Start of READING PASSAGE

You use words too broadly.  Foucault teaches us to look at words the same
way we look at museums: as artifacts.  But, unlike museum artifacts, words
are used and words change.  The formations you speak of might have been
more true when Foucault wrote them, but what he was really advocating was a
style of inquiry that necessitates a creative use of terms.  In my opinion,
although I understand and agree with his message(s), I don't think he lived
up to it/them (he had moments of brilliant prose, but they required too
much knowledge of the history of philosophy and social theory to be really
effective).  

So, from my perspective, when you say 'free-market', well--I don't really
know what you're saying, but I imagine its along the lines of a free-market
'libertarian'.  I don't want to fire up the flame-throwers here, but that
kind of anarchism is a minority strain in the discourse (some wouldn't call
it anarchism at all, since in presupposes the persistence of a minimal
state to protect property rights).  I've always been of the opinion that
libertarians should study the history of early nineteenth-century Britain
more closely to see what would come of their theory, but YMMV.

End of READING PASSAGE
Start of COLLECTED DATA

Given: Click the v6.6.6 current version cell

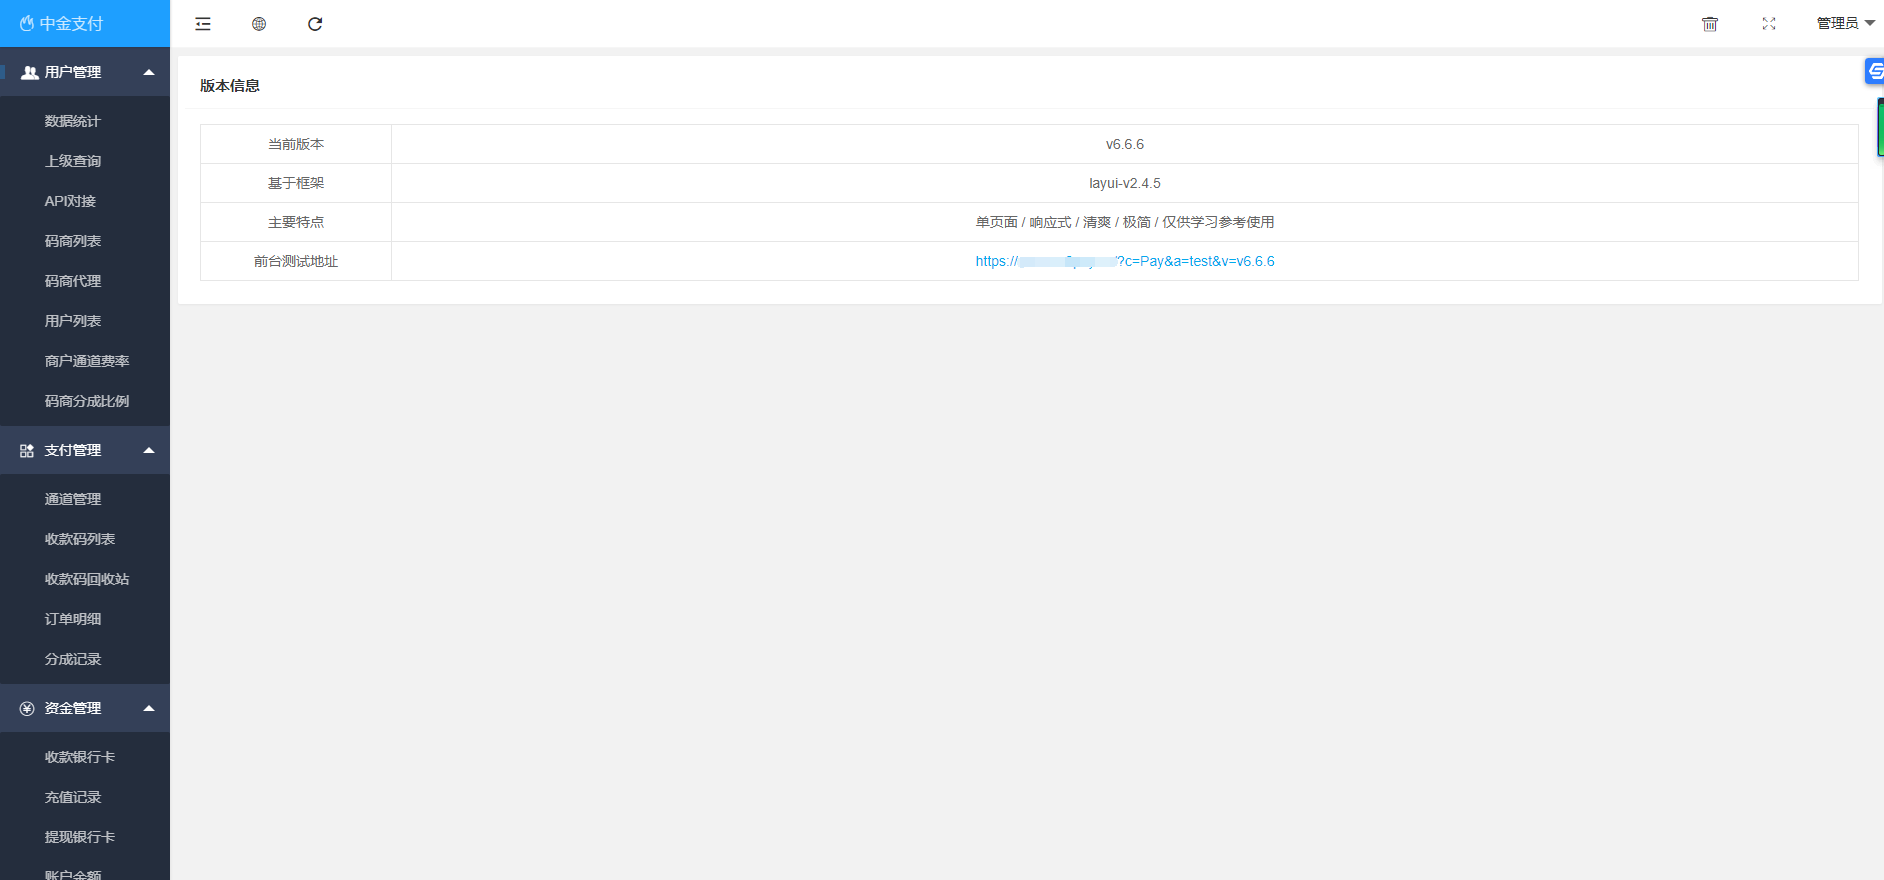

End of COLLECTED DATA

→ WHAT THE EXERCISE ASKS
Supply the next part of the passage on Foucault and free-market libertarianism, starting after its last sentence. The listing is drawn from a separate source.

→ FINAL ANSWER
Now, there's a difference between 'free-market' and a free market which
your language obscures.  One is a fairly specific term in the institutional
discourse of economics and politics.  But the latter could describe quite a
wide variety of concrete ways of exchanging goods and services and which
doesn't entail a specific political regime.  I am an advocate of free
markets where they are appropriate, that is, where their benefits outweigh
their problems and where it is ethically sound to encourage them.
Sometimes it's silly to compete.  Still, the 'Hidden Hand' does work, it is
a proven, specific effect of a certain kind of organization.  Don't blame
all markets if Capitalism typically nullifies most of these benefits by its
overly-abstract definition of property.

 
cordially,

jb


Jonathan Broad---
jonathan@relativepath.org

Drawing on my fine command of the English language I said nothing.